### Text block
[Begin]

Among the many games I've played (not exclusive to custom maps on Warcraft III), NotD: AM has not only a good theme, but a good story, mechanics, quality, and entertainment factor (It's quite frequent as you garner more in-game experience to be given such nasty surprises that you're literally awed (and some have reported 'shaken'/shaking) by what you've just seen--as survival/adventures go, this game is a must). The only thing lacking is the above mentioned learning curve, which makes the game seem repetitive and downright impossible to most.

As you gain experience you rank up, following the path of ranks that a USMC participant would. With the ranks come prerogatives that further improve survivability (as you rank up the game gets more difficult) and allow you to function more efficiently. Not to mention the prestige that comes with such ranks.

Enough with the advertising: is their any one on these forums who plays this game? What do you yourself think of it? What's the best/worst experiences you've had? And so on.

Edit: any questions you have regarding this game or any aspect of this game? Any information you'd like to add to mine? Questions on more obscure things in the game, such as Order 66? Ask away.


----------



## Rinman (Jul 17, 2009)

Is this related to the tabletop game?


----------



## dustinzgirl (Jul 17, 2009)

Rinman said:


> Is this related to the tabletop game?



No, I think this is the PC RPG

Prefer the table RPG myself!


----------



## Pravuil (Jul 17, 2009)

Meh, didn't know there was a table-top RPG for NOTD. Doesn't come as a surprise since there's table-top RPGs for everything these days, Dora the Explorer not excluded. By the way, has any one played the new Dora the Explorer RPG?  To quote a five year-old cousin, the said RPG is "a ravishing translation on the commercial 'Dora the Explorer' programme and an insightful take on the rather posing intricacies of the Spanish language."

Might have to try it meself; the NOTD RPG, not DtE. Is there an official website for the NOTD RPG?


----------

[End]

### Provided data
[Begin]

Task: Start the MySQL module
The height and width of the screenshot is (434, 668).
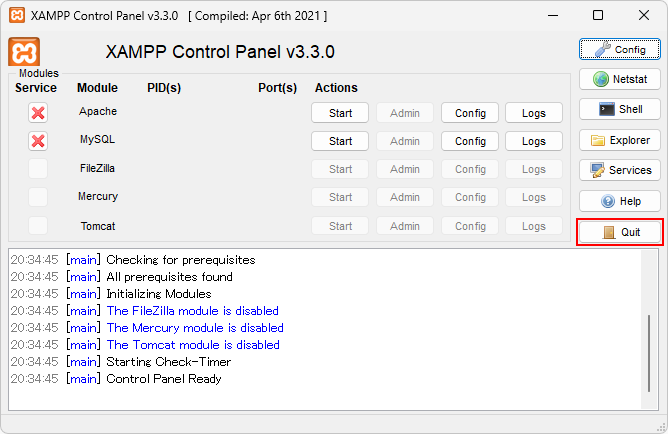Action: coord(340,141)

[End]

In the forum thread about NotD: AM, whose path of ranks do players follow as they gain experience?

A USMC participant's